— TASK STATEMENT —
The whole answer is the data below, retyped exactly.

══ DATA SUPPLIED

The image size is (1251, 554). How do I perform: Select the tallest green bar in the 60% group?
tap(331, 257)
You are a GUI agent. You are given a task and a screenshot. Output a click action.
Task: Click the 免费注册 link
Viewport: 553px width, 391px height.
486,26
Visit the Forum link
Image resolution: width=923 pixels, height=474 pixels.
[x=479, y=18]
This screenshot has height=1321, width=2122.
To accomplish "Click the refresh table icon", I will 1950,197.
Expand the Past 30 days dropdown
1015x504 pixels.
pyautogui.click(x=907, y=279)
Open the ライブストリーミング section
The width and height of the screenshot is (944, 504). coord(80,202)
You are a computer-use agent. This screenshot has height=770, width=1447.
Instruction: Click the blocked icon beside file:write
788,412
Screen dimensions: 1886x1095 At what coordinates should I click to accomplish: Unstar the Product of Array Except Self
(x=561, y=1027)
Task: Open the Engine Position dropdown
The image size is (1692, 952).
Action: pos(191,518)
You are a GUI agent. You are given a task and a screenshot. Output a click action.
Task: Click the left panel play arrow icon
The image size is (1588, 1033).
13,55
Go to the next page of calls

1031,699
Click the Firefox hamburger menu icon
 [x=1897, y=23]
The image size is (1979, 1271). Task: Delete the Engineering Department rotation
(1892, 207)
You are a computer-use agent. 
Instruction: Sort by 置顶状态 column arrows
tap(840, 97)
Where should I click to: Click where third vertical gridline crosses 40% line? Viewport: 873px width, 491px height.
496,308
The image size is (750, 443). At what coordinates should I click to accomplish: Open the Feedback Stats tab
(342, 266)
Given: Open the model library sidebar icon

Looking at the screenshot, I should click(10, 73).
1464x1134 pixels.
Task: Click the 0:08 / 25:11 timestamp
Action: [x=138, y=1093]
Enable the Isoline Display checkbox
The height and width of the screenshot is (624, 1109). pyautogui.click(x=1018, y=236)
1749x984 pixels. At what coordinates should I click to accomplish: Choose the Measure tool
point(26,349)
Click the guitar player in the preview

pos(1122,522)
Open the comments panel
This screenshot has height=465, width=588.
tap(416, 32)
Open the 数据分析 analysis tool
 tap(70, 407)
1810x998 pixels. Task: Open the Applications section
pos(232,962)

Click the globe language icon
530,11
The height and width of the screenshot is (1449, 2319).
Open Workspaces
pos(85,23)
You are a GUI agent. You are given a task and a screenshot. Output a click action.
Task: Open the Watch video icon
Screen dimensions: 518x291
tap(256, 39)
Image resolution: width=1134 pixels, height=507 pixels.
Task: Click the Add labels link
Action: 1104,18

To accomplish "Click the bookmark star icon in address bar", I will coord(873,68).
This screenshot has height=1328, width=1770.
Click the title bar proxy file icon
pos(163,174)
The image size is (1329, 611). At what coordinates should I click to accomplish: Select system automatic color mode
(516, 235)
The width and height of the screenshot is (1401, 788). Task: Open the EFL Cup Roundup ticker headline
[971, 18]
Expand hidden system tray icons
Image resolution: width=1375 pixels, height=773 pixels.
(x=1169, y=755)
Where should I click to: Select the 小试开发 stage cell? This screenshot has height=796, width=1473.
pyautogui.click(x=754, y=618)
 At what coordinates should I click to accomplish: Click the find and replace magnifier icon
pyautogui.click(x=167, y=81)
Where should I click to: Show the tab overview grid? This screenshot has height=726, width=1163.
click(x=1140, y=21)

════

— ANSWER FOR THIS EXERCISE —
The image size is (1251, 554). How do I perform: Select the tallest green bar in the 60% group?
tap(331, 257)
You are a GUI agent. You are given a task and a screenshot. Output a click action.
Task: Click the 免费注册 link
Viewport: 553px width, 391px height.
486,26
Visit the Forum link
Image resolution: width=923 pixels, height=474 pixels.
[x=479, y=18]
This screenshot has height=1321, width=2122.
To accomplish "Click the refresh table icon", I will 1950,197.
Expand the Past 30 days dropdown
1015x504 pixels.
pyautogui.click(x=907, y=279)
Open the ライブストリーミング section
The width and height of the screenshot is (944, 504). coord(80,202)
You are a computer-use agent. This screenshot has height=770, width=1447.
Instruction: Click the blocked icon beside file:write
788,412
Screen dimensions: 1886x1095 At what coordinates should I click to accomplish: Unstar the Product of Array Except Self
(x=561, y=1027)
Task: Open the Engine Position dropdown
The image size is (1692, 952).
Action: pos(191,518)
You are a GUI agent. You are given a task and a screenshot. Output a click action.
Task: Click the left panel play arrow icon
The image size is (1588, 1033).
13,55
Go to the next page of calls

1031,699
Click the Firefox hamburger menu icon
 [x=1897, y=23]
The image size is (1979, 1271). Task: Delete the Engineering Department rotation
(1892, 207)
You are a computer-use agent. 
Instruction: Sort by 置顶状态 column arrows
tap(840, 97)
Where should I click to: Click where third vertical gridline crosses 40% line? Viewport: 873px width, 491px height.
496,308
The image size is (750, 443). At what coordinates should I click to accomplish: Open the Feedback Stats tab
(342, 266)
Given: Open the model library sidebar icon

Looking at the screenshot, I should click(10, 73).
1464x1134 pixels.
Task: Click the 0:08 / 25:11 timestamp
Action: [x=138, y=1093]
Enable the Isoline Display checkbox
The height and width of the screenshot is (624, 1109). pyautogui.click(x=1018, y=236)
1749x984 pixels. At what coordinates should I click to accomplish: Choose the Measure tool
point(26,349)
Click the guitar player in the preview

pos(1122,522)
Open the comments panel
This screenshot has height=465, width=588.
tap(416, 32)
Open the 数据分析 analysis tool
 tap(70, 407)
1810x998 pixels. Task: Open the Applications section
pos(232,962)

Click the globe language icon
530,11
The height and width of the screenshot is (1449, 2319).
Open Workspaces
pos(85,23)
You are a GUI agent. You are given a task and a screenshot. Output a click action.
Task: Open the Watch video icon
Screen dimensions: 518x291
tap(256, 39)
Image resolution: width=1134 pixels, height=507 pixels.
Task: Click the Add labels link
Action: 1104,18

To accomplish "Click the bookmark star icon in address bar", I will coord(873,68).
This screenshot has height=1328, width=1770.
Click the title bar proxy file icon
pos(163,174)
The image size is (1329, 611). At what coordinates should I click to accomplish: Select system automatic color mode
(516, 235)
The width and height of the screenshot is (1401, 788). Task: Open the EFL Cup Roundup ticker headline
[971, 18]
Expand hidden system tray icons
Image resolution: width=1375 pixels, height=773 pixels.
(x=1169, y=755)
Where should I click to: Select the 小试开发 stage cell? This screenshot has height=796, width=1473.
pyautogui.click(x=754, y=618)
 At what coordinates should I click to accomplish: Click the find and replace magnifier icon
pyautogui.click(x=167, y=81)
Where should I click to: Show the tab overview grid? This screenshot has height=726, width=1163.
click(x=1140, y=21)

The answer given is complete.